Aim of the task: Scan the records for the string "padlock" and copy every line that holds it.
Records supplied START
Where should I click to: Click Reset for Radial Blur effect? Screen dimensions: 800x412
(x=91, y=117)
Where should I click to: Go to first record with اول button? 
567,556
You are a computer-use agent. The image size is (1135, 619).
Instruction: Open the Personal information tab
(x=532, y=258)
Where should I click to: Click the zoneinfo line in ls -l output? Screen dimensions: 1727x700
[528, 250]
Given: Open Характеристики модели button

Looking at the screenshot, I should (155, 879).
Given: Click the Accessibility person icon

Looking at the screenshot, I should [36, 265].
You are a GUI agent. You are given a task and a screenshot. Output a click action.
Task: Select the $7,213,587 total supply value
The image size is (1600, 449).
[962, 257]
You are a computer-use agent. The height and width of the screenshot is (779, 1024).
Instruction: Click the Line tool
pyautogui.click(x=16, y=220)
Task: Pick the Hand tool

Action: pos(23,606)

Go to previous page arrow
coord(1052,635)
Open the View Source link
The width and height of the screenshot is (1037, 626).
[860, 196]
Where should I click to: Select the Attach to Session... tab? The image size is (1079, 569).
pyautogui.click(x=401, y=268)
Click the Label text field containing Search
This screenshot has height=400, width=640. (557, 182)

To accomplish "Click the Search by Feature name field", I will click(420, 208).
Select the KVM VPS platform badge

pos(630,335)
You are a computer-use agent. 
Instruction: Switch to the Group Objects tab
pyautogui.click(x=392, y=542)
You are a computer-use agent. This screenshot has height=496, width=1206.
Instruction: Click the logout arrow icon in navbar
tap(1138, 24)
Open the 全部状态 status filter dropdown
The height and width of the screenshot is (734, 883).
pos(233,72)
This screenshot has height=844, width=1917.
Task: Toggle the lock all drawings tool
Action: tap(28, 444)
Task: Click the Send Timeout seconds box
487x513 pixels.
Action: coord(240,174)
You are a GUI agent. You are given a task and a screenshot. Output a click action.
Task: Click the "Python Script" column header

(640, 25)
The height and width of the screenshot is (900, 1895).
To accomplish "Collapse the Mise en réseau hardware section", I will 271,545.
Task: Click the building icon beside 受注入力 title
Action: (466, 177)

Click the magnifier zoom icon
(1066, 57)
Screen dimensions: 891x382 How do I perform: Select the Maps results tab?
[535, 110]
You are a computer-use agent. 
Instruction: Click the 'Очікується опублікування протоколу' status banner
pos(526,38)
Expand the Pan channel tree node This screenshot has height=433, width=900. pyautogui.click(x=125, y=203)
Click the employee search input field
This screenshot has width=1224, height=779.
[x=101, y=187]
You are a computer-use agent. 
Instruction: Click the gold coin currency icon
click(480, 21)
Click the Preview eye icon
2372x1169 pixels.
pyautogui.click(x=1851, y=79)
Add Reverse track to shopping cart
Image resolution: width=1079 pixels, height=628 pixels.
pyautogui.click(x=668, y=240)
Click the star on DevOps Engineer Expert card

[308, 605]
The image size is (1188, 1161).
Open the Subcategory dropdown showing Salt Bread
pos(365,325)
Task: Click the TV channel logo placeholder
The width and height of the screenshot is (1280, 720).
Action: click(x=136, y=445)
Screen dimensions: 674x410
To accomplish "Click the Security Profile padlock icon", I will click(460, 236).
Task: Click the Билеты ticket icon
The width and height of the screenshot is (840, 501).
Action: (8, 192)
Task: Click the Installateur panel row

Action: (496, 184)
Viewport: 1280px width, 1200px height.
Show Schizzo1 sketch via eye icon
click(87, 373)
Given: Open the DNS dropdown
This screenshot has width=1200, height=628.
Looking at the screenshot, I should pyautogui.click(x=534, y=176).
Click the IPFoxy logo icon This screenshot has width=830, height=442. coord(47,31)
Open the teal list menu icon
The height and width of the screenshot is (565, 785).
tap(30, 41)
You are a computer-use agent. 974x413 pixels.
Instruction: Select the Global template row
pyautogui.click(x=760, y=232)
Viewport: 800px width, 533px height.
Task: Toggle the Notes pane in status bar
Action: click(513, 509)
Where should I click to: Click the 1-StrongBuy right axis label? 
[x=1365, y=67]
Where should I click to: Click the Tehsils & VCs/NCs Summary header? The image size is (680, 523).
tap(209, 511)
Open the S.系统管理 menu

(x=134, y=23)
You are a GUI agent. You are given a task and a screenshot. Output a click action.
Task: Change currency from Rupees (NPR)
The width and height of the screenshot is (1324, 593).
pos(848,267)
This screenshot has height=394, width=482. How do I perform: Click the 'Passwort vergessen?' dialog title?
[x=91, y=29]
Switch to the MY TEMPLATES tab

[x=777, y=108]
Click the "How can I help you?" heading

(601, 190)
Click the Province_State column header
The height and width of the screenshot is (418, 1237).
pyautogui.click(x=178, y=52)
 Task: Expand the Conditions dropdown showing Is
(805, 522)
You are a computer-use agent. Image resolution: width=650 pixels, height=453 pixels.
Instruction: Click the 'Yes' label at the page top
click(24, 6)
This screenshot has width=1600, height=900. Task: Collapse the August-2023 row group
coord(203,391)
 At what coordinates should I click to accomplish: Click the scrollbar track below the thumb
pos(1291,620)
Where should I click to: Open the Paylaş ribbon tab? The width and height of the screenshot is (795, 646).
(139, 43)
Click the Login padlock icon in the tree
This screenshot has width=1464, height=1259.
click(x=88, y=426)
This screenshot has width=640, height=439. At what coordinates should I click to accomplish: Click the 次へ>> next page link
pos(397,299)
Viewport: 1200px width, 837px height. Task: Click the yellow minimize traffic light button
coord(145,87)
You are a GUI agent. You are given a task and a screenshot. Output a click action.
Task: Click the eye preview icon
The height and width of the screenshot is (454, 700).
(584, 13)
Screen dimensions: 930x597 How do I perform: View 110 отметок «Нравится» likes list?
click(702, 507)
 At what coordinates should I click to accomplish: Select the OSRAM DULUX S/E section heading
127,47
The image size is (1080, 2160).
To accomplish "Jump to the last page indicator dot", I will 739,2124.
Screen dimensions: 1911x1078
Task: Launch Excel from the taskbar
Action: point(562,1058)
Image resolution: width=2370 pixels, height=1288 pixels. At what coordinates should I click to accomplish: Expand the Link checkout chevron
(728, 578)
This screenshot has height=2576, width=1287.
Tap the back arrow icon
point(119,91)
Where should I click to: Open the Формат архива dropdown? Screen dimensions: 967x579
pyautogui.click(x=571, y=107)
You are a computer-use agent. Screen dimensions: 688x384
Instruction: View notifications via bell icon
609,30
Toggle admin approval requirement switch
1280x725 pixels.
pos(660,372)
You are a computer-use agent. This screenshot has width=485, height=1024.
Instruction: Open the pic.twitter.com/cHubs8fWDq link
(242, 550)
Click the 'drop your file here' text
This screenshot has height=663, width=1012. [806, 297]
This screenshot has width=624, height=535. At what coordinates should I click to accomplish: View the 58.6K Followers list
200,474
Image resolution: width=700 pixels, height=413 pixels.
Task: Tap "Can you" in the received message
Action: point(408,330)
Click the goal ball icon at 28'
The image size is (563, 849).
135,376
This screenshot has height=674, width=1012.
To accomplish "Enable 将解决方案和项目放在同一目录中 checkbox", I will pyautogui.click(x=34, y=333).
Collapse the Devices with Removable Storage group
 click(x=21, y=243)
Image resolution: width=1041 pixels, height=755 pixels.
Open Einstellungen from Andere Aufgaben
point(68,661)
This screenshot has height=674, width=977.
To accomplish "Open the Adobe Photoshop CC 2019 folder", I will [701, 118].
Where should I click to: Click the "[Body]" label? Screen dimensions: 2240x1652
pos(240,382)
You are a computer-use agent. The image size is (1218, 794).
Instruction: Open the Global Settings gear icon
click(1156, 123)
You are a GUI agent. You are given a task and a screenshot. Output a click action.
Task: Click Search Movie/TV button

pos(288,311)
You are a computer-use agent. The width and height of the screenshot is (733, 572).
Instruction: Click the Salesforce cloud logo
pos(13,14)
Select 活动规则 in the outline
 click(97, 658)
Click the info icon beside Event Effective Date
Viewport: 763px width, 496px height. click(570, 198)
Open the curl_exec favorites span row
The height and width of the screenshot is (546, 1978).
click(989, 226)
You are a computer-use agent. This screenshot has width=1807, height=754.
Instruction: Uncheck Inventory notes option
Records supplied END
Response to the exercise:
To accomplish "Click the Security Profile padlock icon", I will click(460, 236).
Click the Login padlock icon in the tree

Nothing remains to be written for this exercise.